If you’ve been following the development of the Task Parallel Library (TPL), or if you’re an avid reader of this blog, you’re likely aware that the default scheduler in TPL is based on the new and improved ThreadPool in .NET 4. In light of this, though, quite a few folks have asked whether there are any advantages (particularly in regards to performance) to sticking with the existing ThreadPool APIs, e.g. QueueUserWorkItem.
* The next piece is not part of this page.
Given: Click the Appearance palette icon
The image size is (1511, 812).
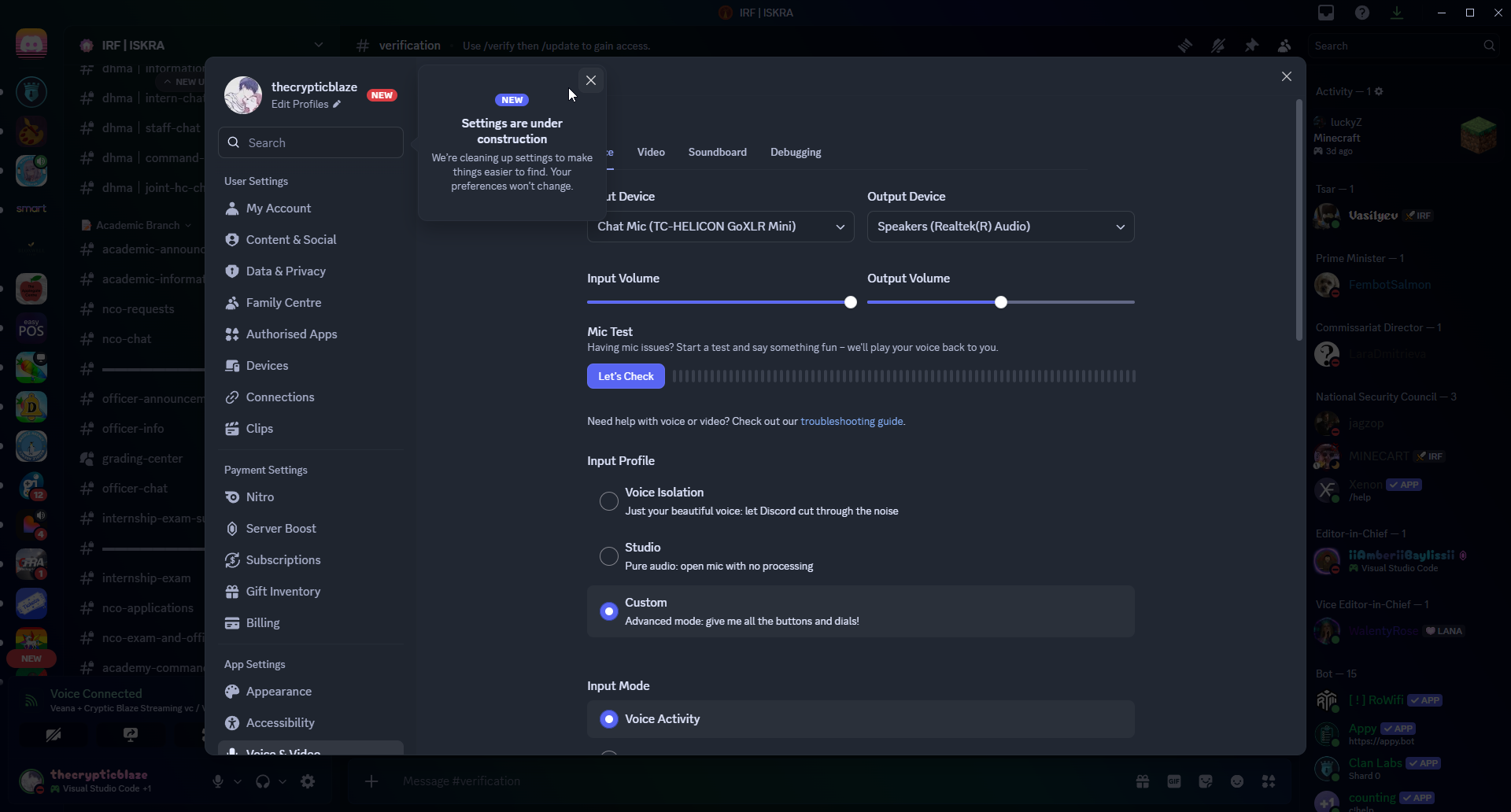Looking at the screenshot, I should point(232,692).
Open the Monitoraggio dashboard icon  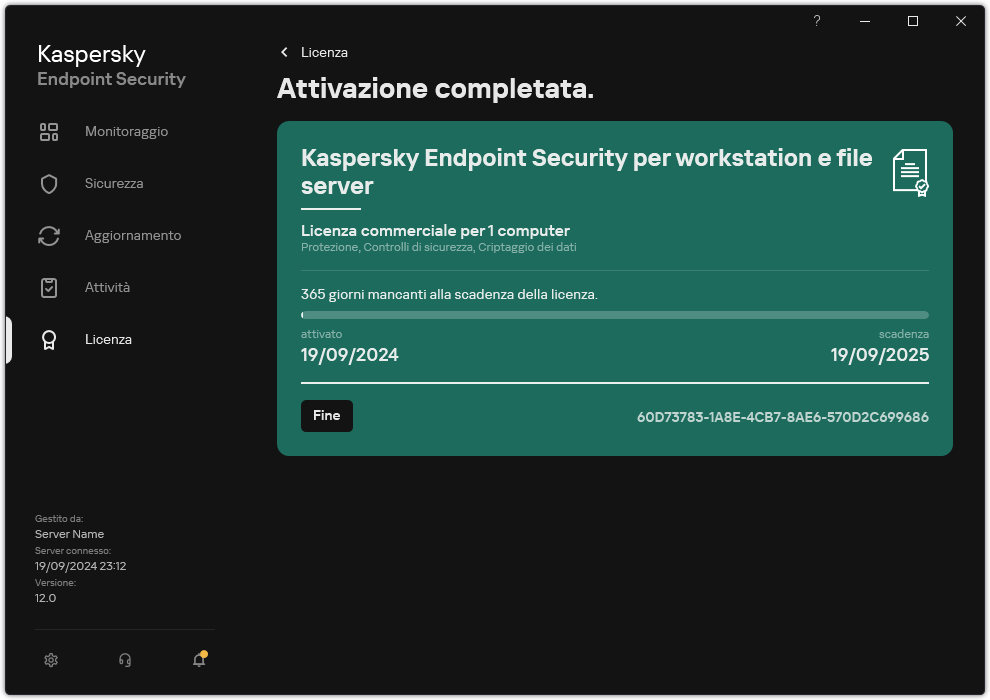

This post attempts to briefly answer that question.
First, if your scenario requires the new functionality that Tasks provide, it’s best to use TPL. Not only does this save you the time for rolling and optimizing your own solution, but TPL also has the advantage of being able to hook into internals of the ThreadPool that are not exposed publicly and that can boost performance in a variety of key scenarios. For example, if you need to wait on your work items, Task.Wait (and its variants) benefits from tight integration with the ThreadPool’s work-stealing queues. The story for other features like continuations and cancellation is similar.
Now, if your scenario does not require TPL’s features, such that your workloads are primarily fire-and-forget asynchronous work, then using QueueUserWorkItem may be appropriate. Whether you want to do so, though, still depends on the specific workload. On the one hand, as mentioned above, Tasks take advantage of the new work-stealing queues in the ThreadPool, which can help avoid issues of contention and cache coherency, both of which can lead to performance degradation. On the other hand, additional functionality necessarily means additional overhead. Using Tasks results in larger object allocations, and maintaining a Task’s lifecycle (status, cancellation requests, exception handling, etc.) requires extra work and synchronization. As a result, there are surely some scenarios that will run faster using QueueUserWorkItem.
In conclusion, I’ll reiterate what the CLR team’s ThreadPool developer has already stated:
“Task is now the preferred way to queue work to the thread pool.”
In other words, we recommend that you start with TPL for all of your asynchronous needs. Afterwards, if you suspect that your scenario would benefit from something more lightweight, it should be easy to try out QueueUserWorkItem. If that works better, make the change – it won’t hurt our feelings =).